Citigroup is one of the most powerful and politically-connected financial institutions in the world. Its director is Robert Rubin, the former Treasury Secretary under the Clinton administration who played a critical role in the deregulation of the banking industry during the 1990s.
And just last year, the banking giant was forced to write off $11 billion in toxic mortgage-backed assets. It then became one of the first nine banks chosen by Treasury Secretary Henry Paulson for a cash injection from the $700 billion Wall Street bailout, receiving $25 billion in taxpayer funds.

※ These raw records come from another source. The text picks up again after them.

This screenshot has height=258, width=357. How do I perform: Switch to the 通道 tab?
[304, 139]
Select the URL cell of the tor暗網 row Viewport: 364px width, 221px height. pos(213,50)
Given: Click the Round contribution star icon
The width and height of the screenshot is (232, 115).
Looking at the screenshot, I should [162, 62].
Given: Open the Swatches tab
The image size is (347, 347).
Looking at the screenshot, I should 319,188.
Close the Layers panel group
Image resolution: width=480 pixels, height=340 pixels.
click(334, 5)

Monies received from the bailout, including that received by Citigroup, have chiefly been used to buy up smaller institutions and consolidate power in the hands of four mega-banks—JPMorgan Chase, Bank of America, Wells Fargo, and Citigroup itself. This is resulting in a rationalization of the industry and the destruction of tens of thousands of banking jobs.

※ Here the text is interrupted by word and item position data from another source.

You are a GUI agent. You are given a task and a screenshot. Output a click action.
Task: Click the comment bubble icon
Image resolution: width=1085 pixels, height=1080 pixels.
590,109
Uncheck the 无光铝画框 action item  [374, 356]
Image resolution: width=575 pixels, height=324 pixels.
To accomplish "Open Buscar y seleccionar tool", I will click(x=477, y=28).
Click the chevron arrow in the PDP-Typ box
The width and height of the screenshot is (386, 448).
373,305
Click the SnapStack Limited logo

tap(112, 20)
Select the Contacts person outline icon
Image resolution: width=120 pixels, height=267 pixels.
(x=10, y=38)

Banks and other financial institutions have already wiped out more than 166,000 jobs worldwide since the collapse of the credit markets. According to a September article in the New York Times, the credit-rating agency Moody’s Economy.com had predicted that 45,000 to 65,000 financial workers in the New York area would lose their jobs by the middle of 2010. Now Moody’s is predicting that 70,000 employees will suffer such a fate, even while accounting for the fact that some of these workers will find new positions.
Citigroup—whose share values have fallen to single digits for the first time in over a decade—saw its shares fall 6.6 percent on Monday, while competitor Bank of America dropped 8.5 percent on continuing signs of a deep and protracted economic downturn. The Dow Jones Industrial Average ended 223.73 points lower on Monday, down 2.6 percent to 8273.58.
In its latest survey, the National Association for Business Economics said the US was in for a “prolonged” recession dragging well into 2009. It predicted that fourth-quarter growth results would show that the economy had contracted for the second consecutive quarter—meeting the official definition of a recession—but acknowledged that 96 percent of the economists it had surveyed said the US had already entered one.
Meanwhile, the Japanese economy entered its first recession since 2001, as third quarter results showed a second consecutive contraction of GDP. The collapse of demand in the US and other countries has sharply hurt export-oriented industries in Japan, as it has in Germany, which announced last week that it too had joined the growing list of countries officially in recession.
And in the US, gloomy retail sales, falling consumer demand and a collapse of manufacturing activity all point to a deepening economic crisis. Big box retailer Target and the home improvement chain Lowe’s saw revenues fall 24 percent each, as rising unemployment, falling home values and tight credit markets squeezed consumers.
The Federal Reserve said industrial production rose 1.3 percent in October, a bigger gain than expected. However, the slight increase was relative to a downwardly revised tally for September, when production registered its steepest drop in 62 years. "Manufacturing activity, which cushioned the economy earlier in the year on the strength of exports, appears to have plunged into a deep recession," wrote economists John Ryding and Conrad DeQuadros of RDQ economics.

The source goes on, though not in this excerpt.